The Markets React
This week, the global financial markets got sick as a result of the coronavirus. Major U.S. stock indexes have declined about 8% over the past week while international stocks have fallen about 6% (2/18-2/26/2020). Hardest hit were stocks of companies that are related to travel or those that rely on components that are manufactured in Asia, such as technology companies and automotive manufacturers, as well as some retailers. Other asset classes have not declined as much or have gained as investors have sought safe havens as a reaction to the recent news. Real estate is down about 5% over the week, while the aggregate bond index is up around 1%.
What does this mean for the market and economy?

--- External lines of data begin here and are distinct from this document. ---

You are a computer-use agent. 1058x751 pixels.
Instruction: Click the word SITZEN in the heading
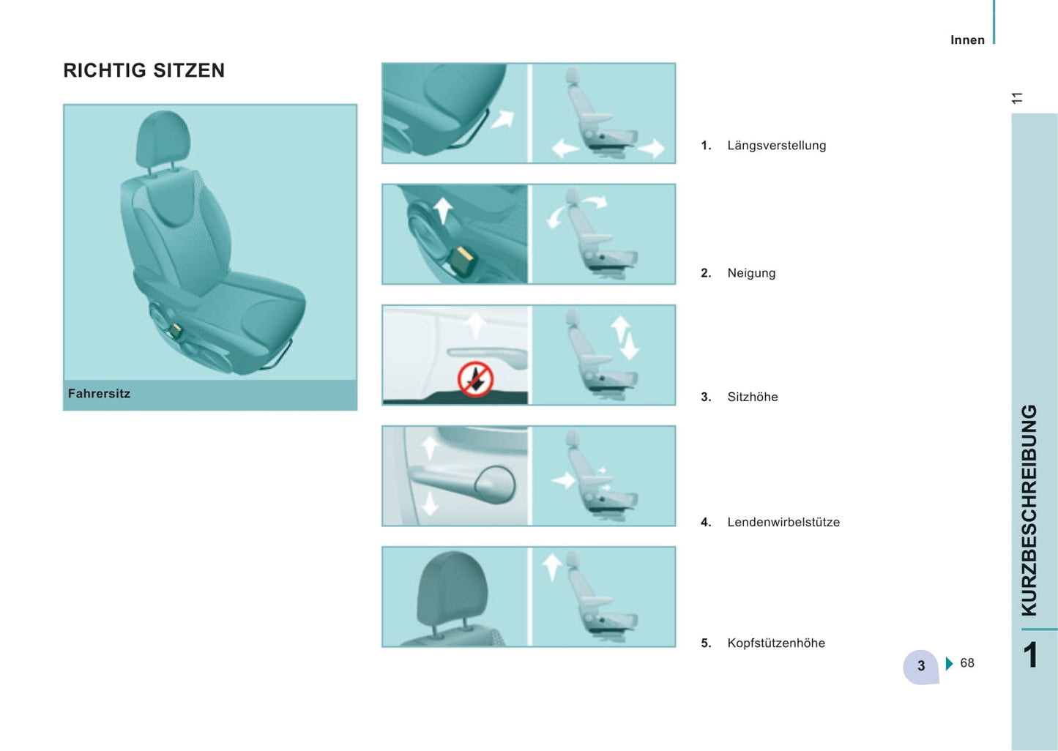coord(189,70)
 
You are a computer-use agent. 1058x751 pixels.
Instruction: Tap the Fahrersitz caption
coord(99,394)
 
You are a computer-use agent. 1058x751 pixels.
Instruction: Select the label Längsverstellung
coord(777,146)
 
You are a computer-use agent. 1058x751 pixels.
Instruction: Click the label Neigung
coord(751,274)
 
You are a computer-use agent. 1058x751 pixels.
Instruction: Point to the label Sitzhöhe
coord(753,397)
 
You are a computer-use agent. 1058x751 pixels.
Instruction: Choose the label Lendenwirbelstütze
coord(783,522)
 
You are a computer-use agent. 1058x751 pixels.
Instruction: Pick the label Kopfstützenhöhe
coord(776,643)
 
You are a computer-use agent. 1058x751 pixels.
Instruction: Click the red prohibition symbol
coord(476,379)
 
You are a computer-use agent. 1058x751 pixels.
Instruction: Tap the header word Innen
coord(967,40)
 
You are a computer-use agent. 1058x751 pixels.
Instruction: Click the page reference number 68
coord(966,662)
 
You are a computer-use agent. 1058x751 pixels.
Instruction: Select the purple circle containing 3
coord(920,666)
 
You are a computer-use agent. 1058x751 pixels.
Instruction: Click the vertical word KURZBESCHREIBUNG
coord(1029,510)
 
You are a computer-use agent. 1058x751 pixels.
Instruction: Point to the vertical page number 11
coord(1017,98)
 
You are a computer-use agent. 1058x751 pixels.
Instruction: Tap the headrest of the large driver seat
coord(163,137)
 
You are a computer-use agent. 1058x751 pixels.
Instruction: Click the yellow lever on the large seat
coord(176,330)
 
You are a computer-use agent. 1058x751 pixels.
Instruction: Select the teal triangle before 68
coord(950,664)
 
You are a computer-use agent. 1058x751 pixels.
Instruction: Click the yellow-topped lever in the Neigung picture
coord(462,261)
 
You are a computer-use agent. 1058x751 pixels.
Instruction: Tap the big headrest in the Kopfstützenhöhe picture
coord(452,591)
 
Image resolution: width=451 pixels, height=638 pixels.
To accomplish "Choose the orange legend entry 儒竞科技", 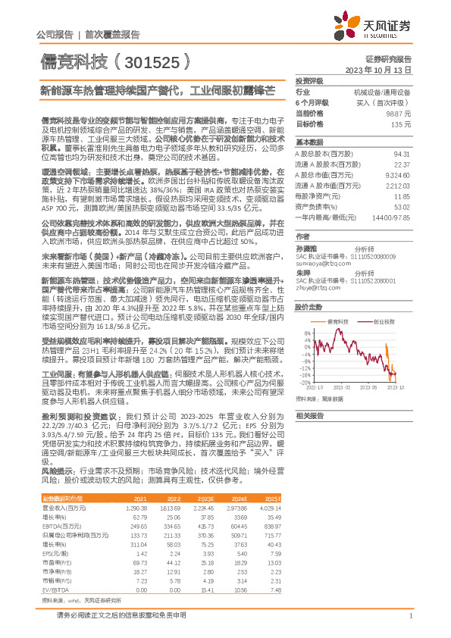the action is click(338, 322).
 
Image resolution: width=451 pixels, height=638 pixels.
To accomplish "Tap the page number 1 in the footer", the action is click(409, 615).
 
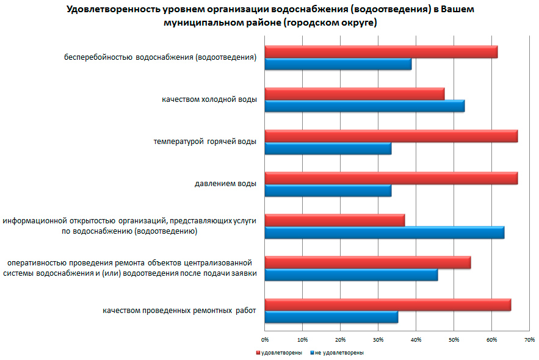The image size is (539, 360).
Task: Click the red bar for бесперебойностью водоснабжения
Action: [x=381, y=52]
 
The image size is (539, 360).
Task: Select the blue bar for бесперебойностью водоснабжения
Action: [x=338, y=64]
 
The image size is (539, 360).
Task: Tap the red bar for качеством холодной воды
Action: [x=355, y=94]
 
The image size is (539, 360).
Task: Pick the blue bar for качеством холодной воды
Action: [x=364, y=106]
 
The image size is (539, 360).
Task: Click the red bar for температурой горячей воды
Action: [x=391, y=136]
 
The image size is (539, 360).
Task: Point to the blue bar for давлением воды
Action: [x=328, y=190]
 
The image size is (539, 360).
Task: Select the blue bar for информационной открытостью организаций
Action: [x=385, y=232]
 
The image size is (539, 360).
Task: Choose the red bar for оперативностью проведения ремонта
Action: [x=367, y=262]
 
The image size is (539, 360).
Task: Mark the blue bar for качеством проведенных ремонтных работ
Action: [x=331, y=317]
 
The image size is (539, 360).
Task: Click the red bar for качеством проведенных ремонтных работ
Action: [x=388, y=304]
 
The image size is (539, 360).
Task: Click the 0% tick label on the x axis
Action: [x=265, y=339]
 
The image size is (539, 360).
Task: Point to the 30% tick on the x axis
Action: [x=378, y=339]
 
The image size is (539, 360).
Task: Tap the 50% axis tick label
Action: [x=454, y=339]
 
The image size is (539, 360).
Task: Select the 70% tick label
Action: [x=529, y=339]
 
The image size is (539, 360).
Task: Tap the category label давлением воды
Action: [x=225, y=183]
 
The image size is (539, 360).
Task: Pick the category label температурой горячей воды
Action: [x=204, y=141]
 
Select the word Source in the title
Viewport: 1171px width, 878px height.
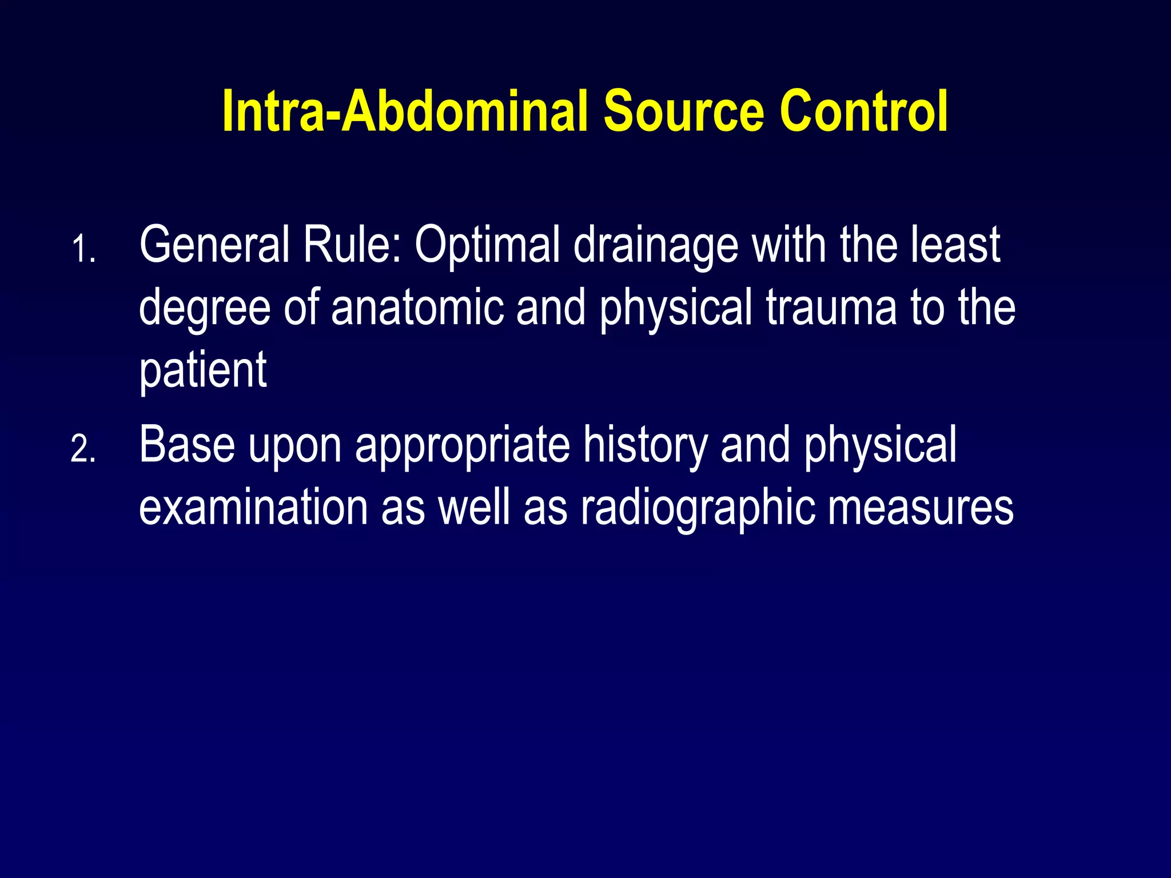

We know there will be an economic impact from the coronavirus; we just don’t know how long it will last or whether it will lead to a full-blown recession. Coronavirus could turn out to be a catalyst that sets off a prolonged economic downturn, though another possible scenario is a V-shaped economic cycle, where economic activity decelerates rapidly and then rebounds just as quickly due to pent-up demand after the virus threat is over.
Until this week, the last 13 months have been an extraordinary period for investors, with minimal volatility and above-average returns in nearly every asset class. This sudden and dramatic market swing, in contrast, may feel like a bucket of icy cold water. The news stories are alarming, and it doesn’t feel good to see your investment values drop. In fact, it can feel terrible, and when we feel this way, our first instinct is to feel like we need to do something, anything, to stop the stress – which is not the best course of action.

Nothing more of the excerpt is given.